● **Stated exercise 1**: Format the entries from the line containing "You are a computer-use agent. Screen dimensions: 600x450" through the line containing "pos(17,309)" as a numbered list, leaving out any blank lines.

● **Source text**:
Last year’s symposium concentrated on:
The Condition of Young Black Boys in the United States
This opening session explored the circumstances that young Black males living in poverty must navigate on the road to educational success. Dr. Iheoma Iruka presented her analysis of the Early Childhood Longitudinal Study, the largest national study on young children, through gender and race. Findings pointed to early disparities between Black boys and other children of the same age with regard to schooling, social emotional development and learning behaviors. As early as nine months disparities are evident in cognitive and language development between Black boys and other groups with an even greater gap between poor Black boys and others studied. Dr. Oscar Barbarin explored the circumstances that young Black males must maneuver to overcome conditions related to race, gender and poverty. Conditions specific to family practices, community and school were explored with an eye toward them as both a problem and a solution. The session provided participants with a holistic understanding of the urgent needs and challenges facing Black boys and provided a foundation for the symposium’s subsequent discussions.
The Critical Early Years: Exploring Connections of Poverty and Early Brain Development and Academic Achievement
The chaotic context that many young Black males living in poverty must overcome as they develop, grow and learn undermines the critical development that is needed to support cognitive skills, development and ultimately academic achievement. Dr. Aisha Ray brought to light some of the unique challenges to Black boys that are exceedingly impactful regardless of the child’s income. She asked the audience to consider the challenges of race, class and gender in the context of brain development of young children. She also discussed the importance of a series of environmental factors that when missed can result in a child having significant problems in school and life. Rev. Anjohnette Gibbs discussed how a rural Mississippi town is supporting the needs of young, poor mothers during their pregnancy and in the first months and years of the baby’s life. Using highly trained paraprofessionals in the Maternal Infant Health Outreach Worker (MIHOW) curriculum over 100 young mothers and mothers-to-be are provided with support, resources and information on positive parenting on a monthly basis. Teen mothers in school also receive support and guidance through a program aimed at supporting their decision to remain in school and care for their baby.
Rashanda Perryman, Children’s Defense Fund Watch Video »
Aisha Ray, Erikson Institute Watch Video »
Anjohnette Yvonne Walker Gibbs, Delta Early Learning Program Watch Video »
The Time is Now: A Strong Start for Young Black Males Is a Strong Future for the Nation
Wade Henderson challenged the audience to refuse to tolerate the poor rate of school success Black boys experience. With only 12 percent of fourth-grade Black males performing at or above proficient levels in reading in recent national assessments, Mr. Henderson pushed the audience to take action by protecting low income children and families from budget cuts, requiring schools to provide the highest quality of teachers to the children in high poverty schools who need them the most and lending support to early childhood education strategies such as the prek-3rd grade approach. In his final comments he called for the audience to champion a coherent value change, to re-weave the fabric of the family and to remember children cannot be what they cannot imagine.

● **Records for the task**:
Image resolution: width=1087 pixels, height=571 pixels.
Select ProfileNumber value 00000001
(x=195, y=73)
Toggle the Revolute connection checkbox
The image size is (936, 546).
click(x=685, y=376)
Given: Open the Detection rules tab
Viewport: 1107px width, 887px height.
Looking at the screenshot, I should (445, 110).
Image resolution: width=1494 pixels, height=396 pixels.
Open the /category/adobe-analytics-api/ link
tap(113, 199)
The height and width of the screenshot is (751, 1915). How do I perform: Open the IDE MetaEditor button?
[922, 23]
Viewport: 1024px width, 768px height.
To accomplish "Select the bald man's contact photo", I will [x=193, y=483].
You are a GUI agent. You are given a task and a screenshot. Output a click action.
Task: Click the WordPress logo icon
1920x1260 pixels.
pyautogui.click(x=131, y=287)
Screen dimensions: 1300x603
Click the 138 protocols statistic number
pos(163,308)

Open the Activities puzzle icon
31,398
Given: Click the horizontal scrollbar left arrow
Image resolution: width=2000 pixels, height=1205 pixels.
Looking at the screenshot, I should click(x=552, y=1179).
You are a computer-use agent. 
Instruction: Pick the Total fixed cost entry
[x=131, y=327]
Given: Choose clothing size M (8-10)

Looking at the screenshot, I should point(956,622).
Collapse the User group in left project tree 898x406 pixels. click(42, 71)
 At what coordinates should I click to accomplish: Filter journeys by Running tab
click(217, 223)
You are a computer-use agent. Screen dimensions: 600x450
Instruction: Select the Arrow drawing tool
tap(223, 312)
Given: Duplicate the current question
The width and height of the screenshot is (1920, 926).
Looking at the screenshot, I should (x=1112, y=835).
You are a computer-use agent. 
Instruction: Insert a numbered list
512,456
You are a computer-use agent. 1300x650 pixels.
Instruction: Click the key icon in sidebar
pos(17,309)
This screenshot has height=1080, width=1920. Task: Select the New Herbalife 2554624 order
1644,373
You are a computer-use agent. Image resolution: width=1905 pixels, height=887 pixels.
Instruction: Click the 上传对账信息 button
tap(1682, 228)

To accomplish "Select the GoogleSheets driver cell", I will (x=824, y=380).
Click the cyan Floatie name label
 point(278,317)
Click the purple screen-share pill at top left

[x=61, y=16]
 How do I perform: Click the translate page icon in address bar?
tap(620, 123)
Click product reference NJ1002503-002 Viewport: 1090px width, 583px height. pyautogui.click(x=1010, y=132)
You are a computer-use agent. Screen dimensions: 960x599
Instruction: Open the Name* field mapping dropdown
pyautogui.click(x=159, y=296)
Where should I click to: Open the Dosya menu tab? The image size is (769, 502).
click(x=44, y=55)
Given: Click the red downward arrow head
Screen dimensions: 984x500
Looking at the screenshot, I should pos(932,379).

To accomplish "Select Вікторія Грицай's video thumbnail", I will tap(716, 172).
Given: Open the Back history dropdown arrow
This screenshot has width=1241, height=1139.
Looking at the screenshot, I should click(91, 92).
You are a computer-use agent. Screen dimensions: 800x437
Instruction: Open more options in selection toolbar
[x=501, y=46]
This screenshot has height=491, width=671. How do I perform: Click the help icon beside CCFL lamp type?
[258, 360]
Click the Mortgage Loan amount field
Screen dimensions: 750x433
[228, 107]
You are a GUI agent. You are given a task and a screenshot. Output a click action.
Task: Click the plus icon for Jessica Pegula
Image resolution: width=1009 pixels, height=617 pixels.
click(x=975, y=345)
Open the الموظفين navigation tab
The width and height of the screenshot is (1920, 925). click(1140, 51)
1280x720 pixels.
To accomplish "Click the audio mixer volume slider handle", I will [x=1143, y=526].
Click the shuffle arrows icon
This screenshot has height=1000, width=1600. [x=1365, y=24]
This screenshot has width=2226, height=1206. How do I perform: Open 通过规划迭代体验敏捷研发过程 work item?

● **Stated exercise 2**: List every session title given in the symposium text.

● **Task result 1**:
1. You are a computer-use agent. Screen dimensions: 600x450
2. Instruction: Select the Arrow drawing tool
3. tap(223, 312)
4. Given: Duplicate the current question
5. The width and height of the screenshot is (1920, 926).
6. Looking at the screenshot, I should (x=1112, y=835).
7. You are a computer-use agent. 
8. Instruction: Insert a numbered list
9. 512,456
10. You are a computer-use agent. 1300x650 pixels.
11. Instruction: Click the key icon in sidebar
12. pos(17,309)

● **Task result 2**:
1. The Condition of Young Black Boys in the United States
2. The Critical Early Years: Exploring Connections of Poverty and Early Brain Development and Academic Achievement
3. The Time is Now: A Strong Start for Young Black Males Is a Strong Future for the Nation